Speed is actually not that bad either.

mosselman · on Oct 19, 2023

Is there some documentation on how to run this setup?

How fast is your setup?

rnk · on Oct 19, 2023

I'm doing this on a mac studio with 128gb too. I'm using llama.cpp.

acchow · on Oct 19, 2023

Since you get GPU acceleration (because of the unified memory), I imagine this is probably much faster than the PC setup?

Edit: Seems some people are getting 1-2.6 tokens/sec on Ryzen (no GPU acceleration), Llama 70B quantized https://www.reddit.com/r/LocalLLaMA/comments/15rqkuw/llama_2...

Whereas Mac Studio gets 13 tokens/sec https://blog.gopenai.com/how-to-deploy-llama-2-as-api-on-mac...

stoatmagoats · on Oct 20, 2023

Friendly internet stranger’s input:

- you don’t get GPU acceleration just by using unified memory. Llama.cpp still only uses the CPU on Apple Silicon chips.

- the difference in tokens/sec is likely attributable to memory bandwidth. Mac Studios with the base Max chip have 400 GB/s memory bandwidth compared to around 50 GB/s for the Ryzen 5000 series CPUs

spott · on Oct 20, 2023

Llama.cpp defaults to using metal. [0]

[0] https://github.com/ggerganov/llama.cpp#metal-build

acchow · on Oct 19, 2023

What's your generation speed?

at_a_remove · on Oct 19, 2023

One underused angle for oodles of memory is the humble ramdisk. If you haven't run into these, you set aside a portion of memory to serve as a disk volume. If you have a temporary work product, some kind of intermediate stage bit you will not save, shoving it in a ramdisk provides some really amazing speedups. You can put a SQLite database in it on the fly, just for analysis, run at blazing speeds, keep the results. Image an optical disk into your ramdrive, chow away at it, keep the work product, and just clear the memory.

Havoc · on Oct 19, 2023

What software do you use to create it ?

dmitrygr · on Oct 20, 2023

Software?

   mount none /ramdisk -t tmpfs

at_a_remove · on Oct 20, 2023

This is a good overview: https://en.wikipedia.org/wiki/List_of_RAM_drive_software

ghthor · on Oct 20, 2023

There is some OSS for creating ramdisks on windows, but I don’t remember the name.

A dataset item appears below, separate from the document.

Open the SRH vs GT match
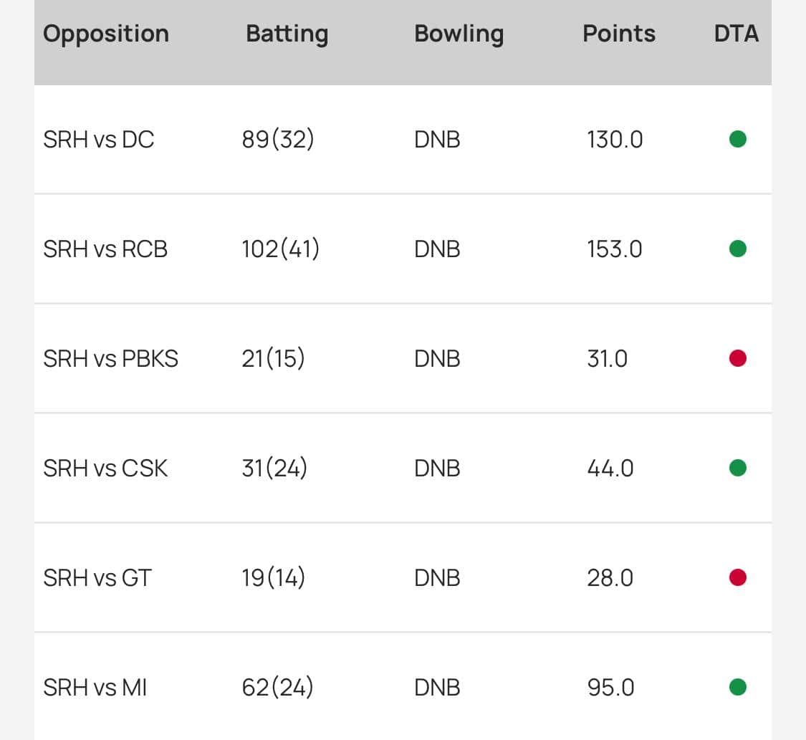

In Linux it’s part of the kernel, and you can mount with type tempts.

Not sure about OSX or bsds

iopq · on Oct 19, 2023

Try searching deep into the game tree in go. After a few million nodes you can't actually store them all in 16GB of RAM. That's just a day of searching on a 2060, you can get into the hundreds of millions with a faster GPU and a longer search horizon. But when you put it into swap, it won't be as fast...

taskforcegemini · on Oct 19, 2023

It can't be for tabs in chrome, that browser can't even use all 64gb I offer it ("putting tabs to sleep" is disabled on purpose as I need the tabs to stay active)

nottorp · on Oct 19, 2023

You just don't have enough tabs open.

taskforcegemini · on Oct 20, 2023

I do, but they crash for memory insufficiency reasons while half of the RAM is still free. it's a bug, other people have commented on the issue with no solution so far. some suspect hardware acceleration to be a culprit, but I ruled that out.

what I meant to convey in the first place: it doesn't matter how much hardware you throw at an issue if the software can't use it

ghthor · on Oct 20, 2023

Switching to Firefox and using tree style tabs will help increase your total open tab count.

itsboring · on Oct 19, 2023

Isn’t it obvious? More browser tabs.

Washuu · on Oct 19, 2023

Spillover from my video card's 24GB when doing huge renders in Blender.

swarnie · on Oct 19, 2023

64gb -> OS, light gaming, 6 oracle DB's and a few middlewares.

smcleod · on Oct 19, 2023

Definitely 192.